A fair amount has been made about the comments of SBC CEO Ed Whitacre in this recent BusinessWeek interview. Rightfully so. Here are Whitacres most troubling comments below:

How concerned are you about Internet upstarts like Google, MSN, Vonage, and others?

How do you think they’re going to get to customers? Through a broadband pipe. Cable companies have them. We have them. Now what they would like to do is use my pipes free, but I ain’t going to let them do that because we have spent this capital and we have to have a return on it. So there’s going to have to be some mechanism for these people who use these pipes to pay for the portion they’re using. Why should they be allowed to use my pipes?

Granted, its not very clear what it is exactly that Mr. Whitacre is suggesting here, but the comments do seem to suggest an abandonment of the notion of network neutrality by incumbent broadband service providers. This is very troublesome. The business model that justified the capital investment in broadband by local exchange carriers and cable MSOs was based on the subscription fees for broadband service by consumers. What Whitacre seems to be hinting at here is that not only will I need to pay for my broadband pipe into my house and then pay a premium for any applications or services that my broadband provider deems as trying to freeload on the broadband pipe. Considering the implications of this statement fly in the face of some FCC decisions and policy statements from the past year, not to mention the conditions under which the acquisition of AT&T by SBC was approved just this very week, I think these comments are worthy of some clarification.

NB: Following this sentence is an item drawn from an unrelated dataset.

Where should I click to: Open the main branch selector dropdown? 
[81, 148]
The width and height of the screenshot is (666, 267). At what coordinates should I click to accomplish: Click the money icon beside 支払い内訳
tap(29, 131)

Mr Whitacre will be well reminded that the local loop and cable pipe will see competition from power companies and Wi-Max service providers. Likewise efforts to squash municipal Wi-Fi builds have not been quite the success SBC and Verizon might wish they were. Who knows what alternatives to the local loop well see next. Ownership of the long-haul is sufficiently competitive that if the likes of SBC or Verizon take an unacceptable approach to network neutrality there are the Level(3)s and others in the world to supplant the incumbents for the long-haul element. Abandon network neutrality and eventually the market will find a way to bypass your precious pipes.